======== Available data ========
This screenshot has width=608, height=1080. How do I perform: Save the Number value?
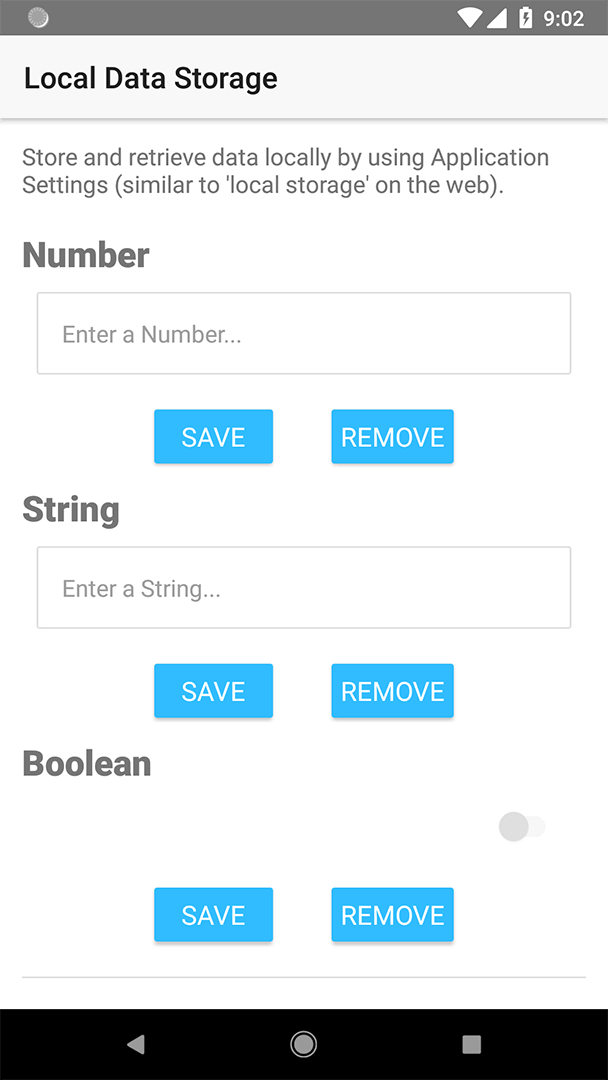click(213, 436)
========
======== Available data ========
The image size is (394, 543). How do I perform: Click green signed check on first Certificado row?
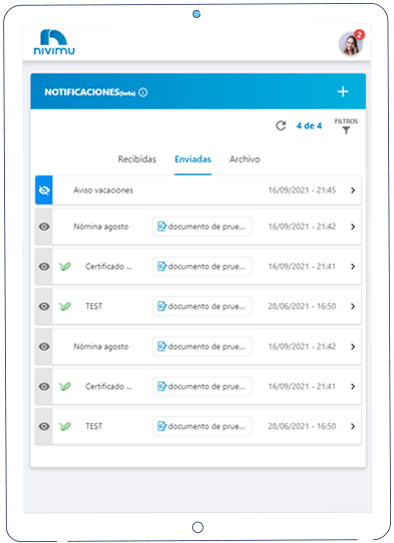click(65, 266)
========
======== Available data ========
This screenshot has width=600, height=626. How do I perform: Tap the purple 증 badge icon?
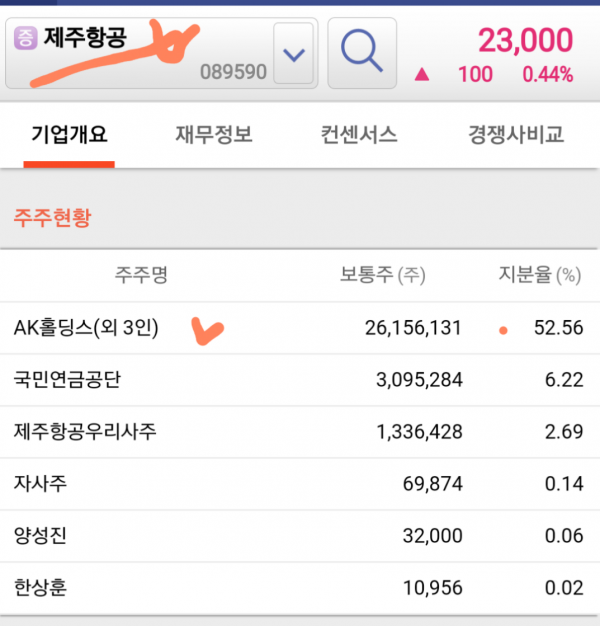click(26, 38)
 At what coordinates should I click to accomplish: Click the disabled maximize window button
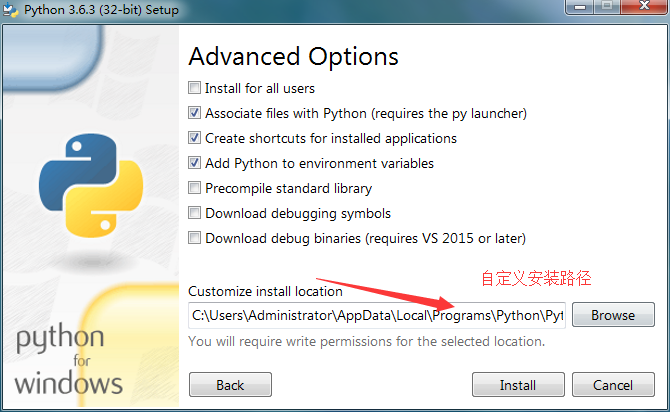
========
Task
Rewrite the listing starting with the line with "The image size" and going on through the line with "click(65, 266)", using "blue" in place of "green" and changing nothing else. Give only those lines, and leave the pictures out.

Task answer
The image size is (394, 543). How do I perform: Click blue signed check on first Certificado row?
click(65, 266)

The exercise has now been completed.